The simple declarative sentence, hosed clean of beardy metaphors, adverbial and adjectival excess, of discursive detail and baroque, often bonkers, "existential" riffing, is something that Mailer had always seemed congenitally incapable of writing.

His friend, the critic Richard Poirier, once hazarded a guess that the purpose behind Mailer's stylistic "self-pleasuring" was to excite the reader to some pitch of consciousness equivalent to Mailer's own. As a young man, Mailer had famously said that he would settle for nothing less than making a revolution in the consciousness of his time. As a result, it had been all but impossible to have a peaceful or casual relationship to his writing.
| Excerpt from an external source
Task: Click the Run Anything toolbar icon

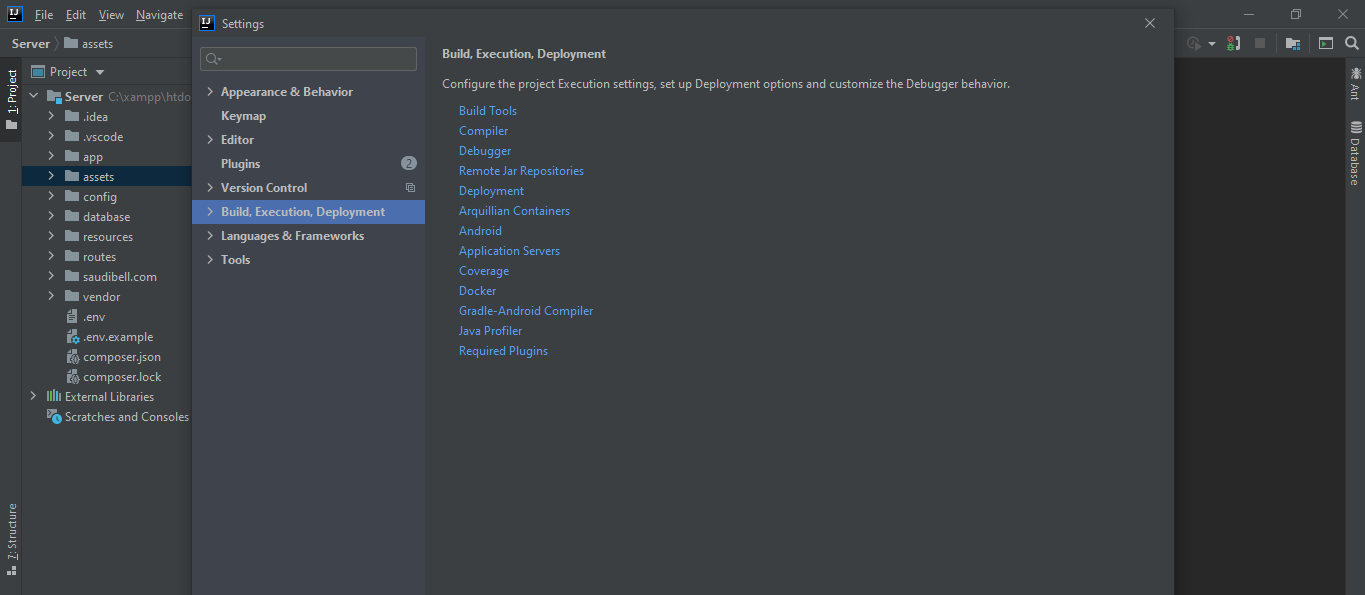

Even after the most obedient attention, the reader was seldom rewarded with any sense of achieved calm. "Mailer is a writer as yet without the ultimate serenity that is probably needed for the great book he wishes to write", Poirier concluded in 1972. "When, oh when, will all the kids grow up, all the wives remarry?" Martin Amis was still wondering a decade later, shaking his head sadly over the latest Mailer-on-Marilyn money-spinner, Of Women and Their Elegance (1981).
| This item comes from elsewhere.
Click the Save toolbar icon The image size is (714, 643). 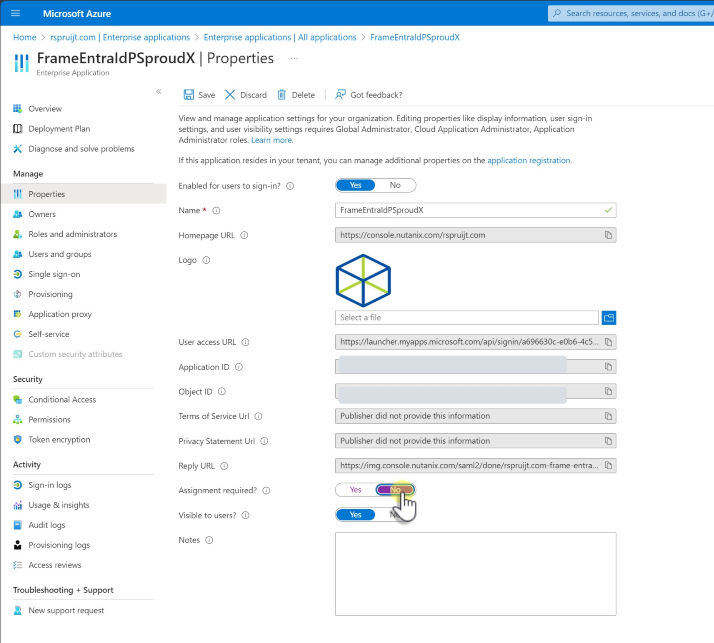[189, 95]
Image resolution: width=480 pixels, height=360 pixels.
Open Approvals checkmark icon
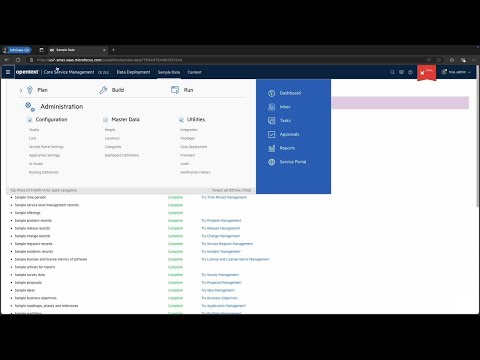272,134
In fact, The Executioner's Song had been published in 1979. And it was apparent from the opening paragraph - even of pulse, unblinking, unworried - that here Mailer was trying something new: "Brenda was six when she fell out of the apple tree. She climbed to the top and the limb with the good apples broke off. Gary caught her as the branch came scraping down. They were scared. The apple trees were their grandmother's best crop and it was forbidden to climb in the orchard. She helped him drag away the tree limb and they hoped no one would notice. That was Brenda's earliest recollection of Gary."

"Gary" is the career criminal and soon-to-be-double-murderer Gary Gilmore - a "bad apple" if ever there was one. "Brenda" is his cousin - his "favourite coz" - who he was there to catch when she fell and is there for him now nearly 30 years later, happy to take Gary in and give him another chance in the security of her God-fearing Mormon family after a lifetime in reform school and jail. And for 1,050 pages, that - the reminder that good apples sometimes turn rotten, the idea that human agency can cushion and sometimes avert catastrophe, Brenda's innocent tumble flagging Gary's grim descent into the gutter - is about as overtly literary, or as metaphorical, as it gets. Nothing writerly happens until a sudden efflorescence on page 14 - a piece of poetic interior monologue, Mailer transposing what he believes is going on inside Brenda's head: "Brenda felt as if she could pick up the quiver in each bright colour that Gary was studying on the jukebox. He looked close to being dazzled by the revolving red, blue and gold light show on the electronic screen of the cigarette console. He was so involved it drew her into his mood."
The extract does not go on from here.